[begin RECORDS FOR PROCESSING]
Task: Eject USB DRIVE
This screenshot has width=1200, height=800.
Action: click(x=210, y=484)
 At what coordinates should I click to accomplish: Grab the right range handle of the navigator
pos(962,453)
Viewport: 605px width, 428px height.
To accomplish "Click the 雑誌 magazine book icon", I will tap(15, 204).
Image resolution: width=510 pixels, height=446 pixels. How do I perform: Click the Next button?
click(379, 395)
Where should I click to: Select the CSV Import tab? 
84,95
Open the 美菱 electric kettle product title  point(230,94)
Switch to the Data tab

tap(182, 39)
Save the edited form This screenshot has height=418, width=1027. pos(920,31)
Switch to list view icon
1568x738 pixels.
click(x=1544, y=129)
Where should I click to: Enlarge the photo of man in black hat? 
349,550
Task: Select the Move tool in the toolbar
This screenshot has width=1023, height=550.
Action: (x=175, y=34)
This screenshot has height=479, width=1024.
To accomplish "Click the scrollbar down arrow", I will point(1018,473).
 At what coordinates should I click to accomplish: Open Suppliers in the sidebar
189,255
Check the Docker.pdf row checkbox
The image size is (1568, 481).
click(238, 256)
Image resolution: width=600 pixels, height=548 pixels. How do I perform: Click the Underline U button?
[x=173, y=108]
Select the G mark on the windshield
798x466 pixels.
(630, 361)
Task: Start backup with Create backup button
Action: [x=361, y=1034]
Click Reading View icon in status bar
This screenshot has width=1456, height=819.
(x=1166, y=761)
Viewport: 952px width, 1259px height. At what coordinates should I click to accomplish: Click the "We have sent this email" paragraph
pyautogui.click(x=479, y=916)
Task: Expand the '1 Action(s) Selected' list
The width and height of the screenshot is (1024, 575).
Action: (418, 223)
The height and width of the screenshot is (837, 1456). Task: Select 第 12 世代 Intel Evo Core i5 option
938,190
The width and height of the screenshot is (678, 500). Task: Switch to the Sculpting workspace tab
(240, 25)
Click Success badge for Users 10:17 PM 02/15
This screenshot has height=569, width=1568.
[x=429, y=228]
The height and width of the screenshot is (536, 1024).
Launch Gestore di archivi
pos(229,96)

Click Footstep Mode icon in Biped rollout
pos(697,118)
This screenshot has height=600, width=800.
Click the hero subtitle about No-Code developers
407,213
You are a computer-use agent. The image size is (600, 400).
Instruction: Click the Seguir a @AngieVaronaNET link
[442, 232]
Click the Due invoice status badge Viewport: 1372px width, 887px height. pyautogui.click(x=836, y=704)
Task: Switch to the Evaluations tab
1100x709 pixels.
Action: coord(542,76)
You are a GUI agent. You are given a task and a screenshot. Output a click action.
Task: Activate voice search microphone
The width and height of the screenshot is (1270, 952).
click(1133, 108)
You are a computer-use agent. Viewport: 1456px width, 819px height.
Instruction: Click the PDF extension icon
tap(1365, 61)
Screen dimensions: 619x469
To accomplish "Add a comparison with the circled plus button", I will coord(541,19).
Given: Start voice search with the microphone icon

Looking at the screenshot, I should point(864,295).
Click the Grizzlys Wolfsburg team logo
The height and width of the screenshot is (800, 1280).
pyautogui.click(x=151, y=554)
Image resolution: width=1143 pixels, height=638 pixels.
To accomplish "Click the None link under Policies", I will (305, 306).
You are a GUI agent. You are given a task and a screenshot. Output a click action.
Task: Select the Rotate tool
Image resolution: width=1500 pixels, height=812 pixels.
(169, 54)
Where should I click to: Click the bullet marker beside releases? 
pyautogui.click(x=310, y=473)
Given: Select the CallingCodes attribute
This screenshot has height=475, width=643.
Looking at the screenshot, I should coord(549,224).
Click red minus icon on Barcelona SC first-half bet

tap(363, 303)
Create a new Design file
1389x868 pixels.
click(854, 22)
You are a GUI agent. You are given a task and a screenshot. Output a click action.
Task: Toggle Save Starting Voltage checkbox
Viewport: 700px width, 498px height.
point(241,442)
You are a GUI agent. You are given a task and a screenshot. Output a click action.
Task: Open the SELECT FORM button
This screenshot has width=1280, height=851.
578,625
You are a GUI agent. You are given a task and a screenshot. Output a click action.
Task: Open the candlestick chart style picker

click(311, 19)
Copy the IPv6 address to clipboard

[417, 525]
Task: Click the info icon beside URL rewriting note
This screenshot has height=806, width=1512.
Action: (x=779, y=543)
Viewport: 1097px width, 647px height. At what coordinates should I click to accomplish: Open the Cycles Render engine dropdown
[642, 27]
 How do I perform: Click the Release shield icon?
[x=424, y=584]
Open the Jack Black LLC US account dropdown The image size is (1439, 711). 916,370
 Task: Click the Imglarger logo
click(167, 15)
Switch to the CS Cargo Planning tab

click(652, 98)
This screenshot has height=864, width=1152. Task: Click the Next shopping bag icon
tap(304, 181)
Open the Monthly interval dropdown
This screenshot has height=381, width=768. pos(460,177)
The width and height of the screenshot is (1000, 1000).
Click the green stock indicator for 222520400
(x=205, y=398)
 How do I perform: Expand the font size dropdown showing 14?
[end RECORDS FOR PROCESSING]
PROBLEM -
Reproduce the material in full, changing "shopping bag" to "tote bag" and leaving everything else untouched.

WRITTEN RESPONSE -
Task: Eject USB DRIVE
This screenshot has width=1200, height=800.
Action: click(x=210, y=484)
 At what coordinates should I click to accomplish: Grab the right range handle of the navigator
pos(962,453)
Viewport: 605px width, 428px height.
To accomplish "Click the 雑誌 magazine book icon", I will tap(15, 204).
Image resolution: width=510 pixels, height=446 pixels. How do I perform: Click the Next button?
click(379, 395)
Where should I click to: Select the CSV Import tab? 
84,95
Open the 美菱 electric kettle product title  point(230,94)
Switch to the Data tab

tap(182, 39)
Save the edited form This screenshot has height=418, width=1027. pos(920,31)
Switch to list view icon
1568x738 pixels.
click(x=1544, y=129)
Where should I click to: Enlarge the photo of man in black hat? 
349,550
Task: Select the Move tool in the toolbar
This screenshot has width=1023, height=550.
Action: (x=175, y=34)
This screenshot has height=479, width=1024.
To accomplish "Click the scrollbar down arrow", I will point(1018,473).
 At what coordinates should I click to accomplish: Open Suppliers in the sidebar
189,255
Check the Docker.pdf row checkbox
The image size is (1568, 481).
click(238, 256)
Image resolution: width=600 pixels, height=548 pixels. How do I perform: Click the Underline U button?
[x=173, y=108]
Select the G mark on the windshield
798x466 pixels.
(630, 361)
Task: Start backup with Create backup button
Action: [x=361, y=1034]
Click Reading View icon in status bar
This screenshot has width=1456, height=819.
(x=1166, y=761)
Viewport: 952px width, 1259px height. At what coordinates should I click to accomplish: Click the "We have sent this email" paragraph
pyautogui.click(x=479, y=916)
Task: Expand the '1 Action(s) Selected' list
The width and height of the screenshot is (1024, 575).
Action: (418, 223)
The height and width of the screenshot is (837, 1456). Task: Select 第 12 世代 Intel Evo Core i5 option
938,190
The width and height of the screenshot is (678, 500). Task: Switch to the Sculpting workspace tab
(240, 25)
Click Success badge for Users 10:17 PM 02/15
This screenshot has height=569, width=1568.
[x=429, y=228]
The height and width of the screenshot is (536, 1024).
Launch Gestore di archivi
pos(229,96)

Click Footstep Mode icon in Biped rollout
pos(697,118)
This screenshot has height=600, width=800.
Click the hero subtitle about No-Code developers
407,213
You are a computer-use agent. The image size is (600, 400).
Instruction: Click the Seguir a @AngieVaronaNET link
[442, 232]
Click the Due invoice status badge Viewport: 1372px width, 887px height. pyautogui.click(x=836, y=704)
Task: Switch to the Evaluations tab
1100x709 pixels.
Action: coord(542,76)
You are a GUI agent. You are given a task and a screenshot. Output a click action.
Task: Activate voice search microphone
The width and height of the screenshot is (1270, 952).
click(1133, 108)
You are a computer-use agent. Viewport: 1456px width, 819px height.
Instruction: Click the PDF extension icon
tap(1365, 61)
Screen dimensions: 619x469
To accomplish "Add a comparison with the circled plus button", I will coord(541,19).
Given: Start voice search with the microphone icon

Looking at the screenshot, I should point(864,295).
Click the Grizzlys Wolfsburg team logo
The height and width of the screenshot is (800, 1280).
pyautogui.click(x=151, y=554)
Image resolution: width=1143 pixels, height=638 pixels.
To accomplish "Click the None link under Policies", I will (305, 306).
You are a GUI agent. You are given a task and a screenshot. Output a click action.
Task: Select the Rotate tool
Image resolution: width=1500 pixels, height=812 pixels.
(169, 54)
Where should I click to: Click the bullet marker beside releases? 
pyautogui.click(x=310, y=473)
Given: Select the CallingCodes attribute
This screenshot has height=475, width=643.
Looking at the screenshot, I should coord(549,224).
Click red minus icon on Barcelona SC first-half bet

tap(363, 303)
Create a new Design file
1389x868 pixels.
click(854, 22)
You are a GUI agent. You are given a task and a screenshot. Output a click action.
Task: Toggle Save Starting Voltage checkbox
Viewport: 700px width, 498px height.
point(241,442)
You are a GUI agent. You are given a task and a screenshot. Output a click action.
Task: Open the SELECT FORM button
This screenshot has width=1280, height=851.
578,625
You are a GUI agent. You are given a task and a screenshot. Output a click action.
Task: Open the candlestick chart style picker

click(311, 19)
Copy the IPv6 address to clipboard

[417, 525]
Task: Click the info icon beside URL rewriting note
This screenshot has height=806, width=1512.
Action: (x=779, y=543)
Viewport: 1097px width, 647px height. At what coordinates should I click to accomplish: Open the Cycles Render engine dropdown
[642, 27]
 How do I perform: Click the Release shield icon?
[x=424, y=584]
Open the Jack Black LLC US account dropdown The image size is (1439, 711). 916,370
 Task: Click the Imglarger logo
click(167, 15)
Switch to the CS Cargo Planning tab

click(652, 98)
This screenshot has height=864, width=1152. Task: Click the Next tote bag icon
tap(304, 181)
Open the Monthly interval dropdown
This screenshot has height=381, width=768. pos(460,177)
The width and height of the screenshot is (1000, 1000).
Click the green stock indicator for 222520400
(x=205, y=398)
 How do I perform: Expand the font size dropdown showing 14?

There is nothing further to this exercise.